The FDA has approved amifampridine tablets (Ruzurgi, Jacobus Pharmaceutical Company) for the treatment of Lambert-Eaton myasthenic syndrome (LEMS) in pediatric patients aged 6 years to less than 17 years. Amifampridine is the first FDA-approved treatment specifically for children with LEMS.
LEMS is a rare autoimmune disorder affecting the connection between nerves and muscles, causing weakness, fatigue, and other symptoms in affected patients. Although it can be associated with other autoimmune diseases, LEMS usually occurs in patients with cancer, such as small-cell lung cancer; its onset precedes or coincides with the cancer diagnosis.
The prevalence of LEMS specifically in children is not known, but overall cases are estimated at three per million individuals worldwide.
The use of amifampridine in pediatric patients is supported by evidence from adequate and well-controlled studies of the drug in adults with LEMS; pharmacokinetic data from adult patients; pharmacokinetic modeling and simulation to identify the dosing regimen in pediatric patients; and safety data from children aged 6 to less than 17 years.
Amifampridine’s effectiveness was shown in a randomized, double-blind, placebo-controlled withdrawal study of 32 adults taking amifampridine for at least three months prior to study entry. The study compared patients continuing on amifampridine with patients who had switched to placebo.

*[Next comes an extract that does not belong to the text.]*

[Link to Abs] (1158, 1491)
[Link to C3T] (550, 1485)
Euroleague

In a test assessing the time participants took to rise from a chair, walk three meters, and return to the chair, the amifampridine patients were less impaired than placebo patients. Also, scores from a self-assessment scale for LEMS-related weakness that evaluated the feeling of weakening or strengthening suggested that placebo patients perceived a greater weakening than amifampridine patients.
The most common side effects of amifampridine in pediatric and adult patients were paresthesia, abdominal pain, indigestion, dizziness, and nausea. Side effects reported in children were similar to those in adult patients.
The FDA granted amifampridine priority review, fast track, and orphan drug designations.